LaiTool/resources/scripts/shotSplit.py

# pip install scenedetect opencv-python -i https://pypi.tuna.tsinghua.edu.cn/simple

from scenedetect.video_manager import VideoManager
from scenedetect.scene_manager import SceneManager
from scenedetect.stats_manager import StatsManager
from scenedetect.detectors.content_detector import ContentDetector
import os
import sys
import subprocess
from huggingface_hub import hf_hub_download
from faster_whisper import WhisperModel
import public_tools
from pathlib import Path


# 获取智能画面分割的时间或者秒数
def find_scenes(video_path, sensitivity):
    print(
        "正在计算分镜数据" + "sensitivity：" + str(sensitivity) + "path : " + video_path
    )
    sys.stdout.flush()
    video_manager = VideoManager([video_path])
    stats_manager = StatsManager()
    scene_manager = SceneManager(stats_manager)

    # 使用contect-detector
    scene_manager.add_detector(ContentDetector(threshold=float(sensitivity)))

    shijian_list = []

    try:
        video_manager.set_downscale_factor()
        video_manager.start()
        scene_manager.detect_scenes(frame_source=video_manager)
        scene_list = scene_manager.get_scene_list()
        print("分镜数据列表：")
        sys.stdout.flush()
        for i, scene in enumerate(scene_list):
            shijian_list.append([scene[0].get_timecode(), scene[1].get_timecode()])
            print(
                "Scene %2d: Start %s / Frame %d, End %s / Frame %d"
                % (
                    i + 1,
                    scene[0].get_timecode(),
                    scene[0].get_frames(),
                    scene[1].get_timecode(),
                    scene[1].get_frames(),
                )
            )
            sys.stdout.flush()
    finally:
        video_manager.release()

    return shijian_list


# 如果不存在就创建
def createDir(file_dir):
    # 如果不存在文件夹，就创建
    if not os.path.isdir(file_dir):
        os.mkdir(file_dir)


# 切分一个视频
def ClipVideo(video_path, out_folder, image_out_folder, sensitivity, gpu_type):
    shijian_list = find_scenes(video_path, sensitivity)  # 多组时间列表
    shijian_list_len = len(shijian_list)

    print("总共有%s个场景" % str(shijian_list_len))
    sys.stdout.flush()
    video_list = []
    for i in range(0, shijian_list_len):
        start_time_str = shijian_list[i][0]
        end_time_str = shijian_list[i][1]

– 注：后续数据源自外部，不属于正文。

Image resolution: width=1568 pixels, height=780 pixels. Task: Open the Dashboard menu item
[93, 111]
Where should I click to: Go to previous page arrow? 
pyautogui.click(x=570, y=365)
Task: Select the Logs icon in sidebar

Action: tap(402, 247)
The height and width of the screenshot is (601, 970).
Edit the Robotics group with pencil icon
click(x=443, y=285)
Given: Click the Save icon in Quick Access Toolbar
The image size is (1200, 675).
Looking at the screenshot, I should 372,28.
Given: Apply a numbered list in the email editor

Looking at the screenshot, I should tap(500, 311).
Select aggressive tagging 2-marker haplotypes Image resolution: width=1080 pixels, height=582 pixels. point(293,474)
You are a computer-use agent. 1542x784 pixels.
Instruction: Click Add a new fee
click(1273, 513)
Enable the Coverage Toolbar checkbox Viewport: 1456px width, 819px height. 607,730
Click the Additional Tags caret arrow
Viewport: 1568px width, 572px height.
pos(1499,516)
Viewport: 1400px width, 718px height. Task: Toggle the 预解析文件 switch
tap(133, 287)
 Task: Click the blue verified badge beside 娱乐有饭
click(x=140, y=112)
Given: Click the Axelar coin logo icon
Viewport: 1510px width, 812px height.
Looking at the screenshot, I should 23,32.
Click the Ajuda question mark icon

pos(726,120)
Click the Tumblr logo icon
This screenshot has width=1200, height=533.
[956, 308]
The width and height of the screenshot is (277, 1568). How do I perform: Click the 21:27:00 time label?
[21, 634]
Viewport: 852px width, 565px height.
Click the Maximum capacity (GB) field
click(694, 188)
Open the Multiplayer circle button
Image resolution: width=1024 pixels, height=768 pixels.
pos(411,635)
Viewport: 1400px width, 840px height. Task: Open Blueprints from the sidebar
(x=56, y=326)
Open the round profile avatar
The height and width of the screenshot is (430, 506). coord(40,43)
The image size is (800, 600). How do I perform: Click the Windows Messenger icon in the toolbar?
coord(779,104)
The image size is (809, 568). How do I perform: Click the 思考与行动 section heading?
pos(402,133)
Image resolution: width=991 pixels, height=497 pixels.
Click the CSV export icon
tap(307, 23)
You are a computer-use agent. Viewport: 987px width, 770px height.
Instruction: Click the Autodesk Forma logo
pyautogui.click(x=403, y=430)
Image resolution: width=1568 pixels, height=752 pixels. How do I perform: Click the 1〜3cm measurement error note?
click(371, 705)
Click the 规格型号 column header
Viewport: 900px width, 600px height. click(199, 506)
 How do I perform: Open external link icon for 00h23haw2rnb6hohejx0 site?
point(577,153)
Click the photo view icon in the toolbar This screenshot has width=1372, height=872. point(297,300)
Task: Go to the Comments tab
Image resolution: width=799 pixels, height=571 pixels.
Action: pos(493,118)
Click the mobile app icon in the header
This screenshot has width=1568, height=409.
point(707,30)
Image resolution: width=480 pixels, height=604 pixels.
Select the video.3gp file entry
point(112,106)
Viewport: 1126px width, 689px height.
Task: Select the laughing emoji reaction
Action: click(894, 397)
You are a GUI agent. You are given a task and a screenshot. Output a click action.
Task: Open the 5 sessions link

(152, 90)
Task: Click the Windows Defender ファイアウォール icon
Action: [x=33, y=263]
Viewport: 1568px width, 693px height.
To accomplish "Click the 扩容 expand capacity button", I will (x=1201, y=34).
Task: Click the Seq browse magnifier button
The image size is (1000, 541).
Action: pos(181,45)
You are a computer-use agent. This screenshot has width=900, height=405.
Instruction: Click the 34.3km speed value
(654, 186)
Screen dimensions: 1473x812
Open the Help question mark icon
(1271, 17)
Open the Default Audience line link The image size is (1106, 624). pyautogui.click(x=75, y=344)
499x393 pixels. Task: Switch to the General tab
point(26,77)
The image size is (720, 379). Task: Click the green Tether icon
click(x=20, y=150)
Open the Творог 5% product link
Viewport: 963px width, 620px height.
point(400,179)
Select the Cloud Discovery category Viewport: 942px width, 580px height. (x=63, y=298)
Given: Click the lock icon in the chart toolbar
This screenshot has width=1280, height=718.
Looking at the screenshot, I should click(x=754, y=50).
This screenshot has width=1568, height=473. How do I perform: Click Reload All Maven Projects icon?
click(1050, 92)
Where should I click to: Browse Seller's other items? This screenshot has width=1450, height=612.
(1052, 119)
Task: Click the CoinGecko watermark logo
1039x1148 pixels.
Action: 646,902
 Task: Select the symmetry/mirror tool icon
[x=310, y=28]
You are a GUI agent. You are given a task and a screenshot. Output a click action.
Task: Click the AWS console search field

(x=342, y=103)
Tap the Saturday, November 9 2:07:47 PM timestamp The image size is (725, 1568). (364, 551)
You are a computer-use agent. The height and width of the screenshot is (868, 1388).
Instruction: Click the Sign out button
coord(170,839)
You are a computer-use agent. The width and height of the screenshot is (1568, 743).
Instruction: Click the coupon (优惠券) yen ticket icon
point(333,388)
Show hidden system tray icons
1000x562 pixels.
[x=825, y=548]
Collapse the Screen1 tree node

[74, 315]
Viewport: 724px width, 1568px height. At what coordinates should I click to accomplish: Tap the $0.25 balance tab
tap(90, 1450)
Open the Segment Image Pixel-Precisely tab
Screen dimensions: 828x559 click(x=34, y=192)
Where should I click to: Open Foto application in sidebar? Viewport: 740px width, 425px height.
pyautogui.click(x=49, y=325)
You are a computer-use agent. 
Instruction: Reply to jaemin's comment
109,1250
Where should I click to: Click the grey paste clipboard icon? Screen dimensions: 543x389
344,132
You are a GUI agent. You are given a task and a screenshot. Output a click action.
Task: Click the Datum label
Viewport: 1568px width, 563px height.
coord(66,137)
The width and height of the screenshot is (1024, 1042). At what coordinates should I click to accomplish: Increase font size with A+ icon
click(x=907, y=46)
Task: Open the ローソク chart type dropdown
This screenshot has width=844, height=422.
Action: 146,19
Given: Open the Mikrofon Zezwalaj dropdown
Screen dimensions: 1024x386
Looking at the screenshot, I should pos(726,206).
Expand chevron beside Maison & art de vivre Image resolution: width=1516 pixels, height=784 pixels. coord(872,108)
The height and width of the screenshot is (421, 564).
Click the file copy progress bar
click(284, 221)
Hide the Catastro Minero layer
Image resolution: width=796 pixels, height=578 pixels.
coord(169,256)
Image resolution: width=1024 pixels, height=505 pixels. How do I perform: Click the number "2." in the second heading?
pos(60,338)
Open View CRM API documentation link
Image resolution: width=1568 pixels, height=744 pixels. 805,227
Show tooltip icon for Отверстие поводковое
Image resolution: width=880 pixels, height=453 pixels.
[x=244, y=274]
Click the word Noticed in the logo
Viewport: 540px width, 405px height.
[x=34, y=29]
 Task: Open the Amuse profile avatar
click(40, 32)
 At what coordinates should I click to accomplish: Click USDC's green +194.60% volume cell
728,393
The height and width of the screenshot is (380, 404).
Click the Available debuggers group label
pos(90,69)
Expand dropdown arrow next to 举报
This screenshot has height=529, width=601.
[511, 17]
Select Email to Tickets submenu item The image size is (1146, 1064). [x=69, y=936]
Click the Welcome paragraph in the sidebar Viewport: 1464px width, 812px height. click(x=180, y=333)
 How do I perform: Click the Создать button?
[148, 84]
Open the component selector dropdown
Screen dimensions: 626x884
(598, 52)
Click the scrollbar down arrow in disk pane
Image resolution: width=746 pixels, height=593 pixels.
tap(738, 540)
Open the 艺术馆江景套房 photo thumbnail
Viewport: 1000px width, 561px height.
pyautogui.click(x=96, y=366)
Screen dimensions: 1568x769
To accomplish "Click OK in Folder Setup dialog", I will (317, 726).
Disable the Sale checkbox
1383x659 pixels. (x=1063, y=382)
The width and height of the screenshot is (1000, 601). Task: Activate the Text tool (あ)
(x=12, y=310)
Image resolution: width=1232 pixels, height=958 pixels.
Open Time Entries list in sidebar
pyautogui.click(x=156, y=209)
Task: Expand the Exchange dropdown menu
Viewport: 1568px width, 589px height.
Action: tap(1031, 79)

        print("开始输出第" + str(i + 1) + "个分镜")
        video_name = "{:05d}".format(i + 1)
        out_video_file = os.path.join(out_folder, video_name + ".mp4")
        sys.stdout.flush()
        video_list.append(
            {
                "start_time_str": start_time_str,
                "end_time_str": end_time_str,
                "out_video_file": out_video_file,
                "video_name": video_name,
            }
        )

        # 使用 ffmpeg 裁剪视频
        command = []
        command.append("ffmpeg")
        command.append("-i")
        command.append(video_path)
        command.append("-ss")
        command.append(start_time_str)
        command.append("-to")
        command.append(end_time_str)
        command.append("-c:v")

        if gpu_type == "NVIDIA":
            command.append("h264_nvenc")
        elif gpu_type == "AMD":
            command.append("h264_vaapi")
        else:
            command.append("libx264")

        command.append("-preset")
        command.append("fast")
        command.append("-c:a")
        command.append("copy")
        command.append(out_video_file)
        command.append("-loglevel")
        command.append("error")

        subprocess.run(
            command,
            check=True,
            stderr=subprocess.PIPE,
        )

    print("分镜输出完成。开始抽帧")
    sys.stdout.flush()
    for vi in video_list:
        h, m, s = vi["start_time_str"].split(":")
        start_seconds = int(h) * 3600 + int(m) * 60 + float(s)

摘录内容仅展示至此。